In a time of their likely extinction, sex among pandas is a rare and desirable event, as much as it has become a profitable business for Chinese zoos – who rent out their pandas internationally – and Far Eastern diplomats. Panda Sex also makes for a quite catchy exhibition title. For his show at State of Concept, then, curator Tom Morton followed an anticonceptual thrust, choosing to avoid the choice of a theme and pragmatically picking an animal, the unfathomable and phlegmatic figure of a panda bear. If the sexuality of a panda might not sound like a pointed or profound enough subject on which to found an exhibition – pace the commitment of zookeepers and environmental conservationists – next time it could be a dolphin or a honey badger. Deprived of a theme, Panda Sex is instead structured by bullet points about how to put together a group show: mainly black and white; scarcely sexualised; bits of colour here and there. The bigger picture, then, does reflect the impassive character of the titular elusive bamboo-chewer (and its colour scheme and low sex drive), while the single works rejoice in their individual freedom to face in disparate directions.
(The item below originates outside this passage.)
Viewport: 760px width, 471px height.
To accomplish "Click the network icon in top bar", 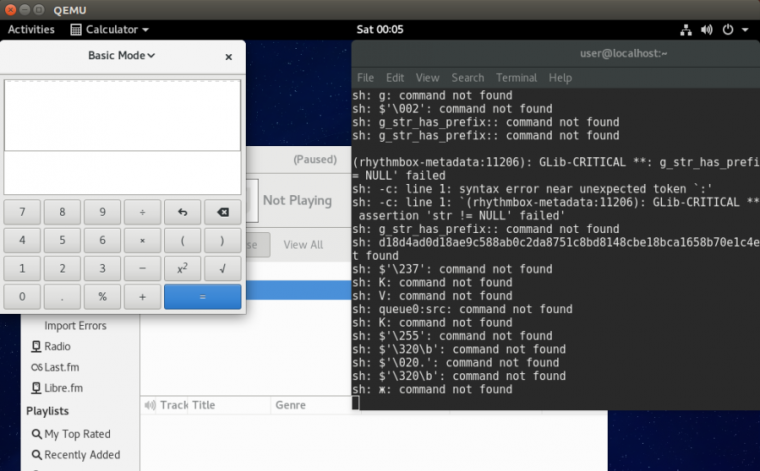I will point(686,30).
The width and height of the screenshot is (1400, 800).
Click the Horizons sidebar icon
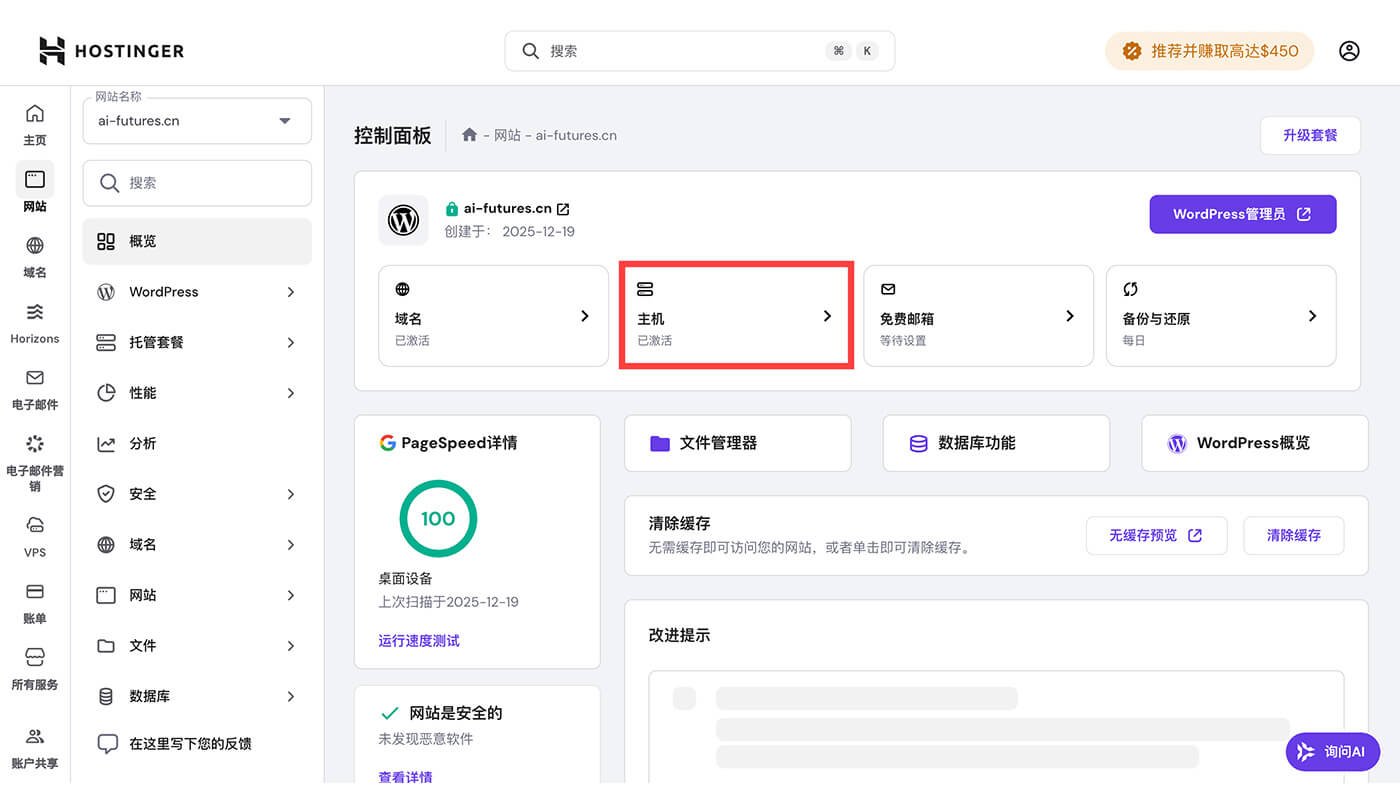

Indeed the only apparent connection between the works of the 12 selected artists is exactly this: mostly black and white with infrequent flashes of colour, and not particularly lustful. Aliki Panagiotopoulou diligently turns the appearance of a panda into a ceramic sculpture placed on a black-and-white drawing (The Occasional Snap, 2014). In Television Advertisement (2013–14), Scott King comments on an old advertisement for RBS, a bank that was bailed out in 2008 due to the financial crisis. In an old video by Natalia LL, Consumer Art (1972–5), naked women engage in nasty play with various types of sexy food. The only splash of colour is Alexander Tovborg’s painting Hyperion’s Song of Destiny (2014), while Sophie Jung chooses instead to speak about the colour black. In a touching performance on the opening night, COS of the Grand Change (2014), she recites the lyrics of Johnny Cash’s Man in Black in a black outfit from fashion retailer COS, possibly creating a poignant mismatch between the words of the songwriter and the uniform of a normcore disciple: “Well, we’re doin’ mighty fine, I do suppose / In our streak of lightnin’ cars and fancy clothes / But just so we’re reminded of the ones who are held back / Up front there oughta be a Man in Black.”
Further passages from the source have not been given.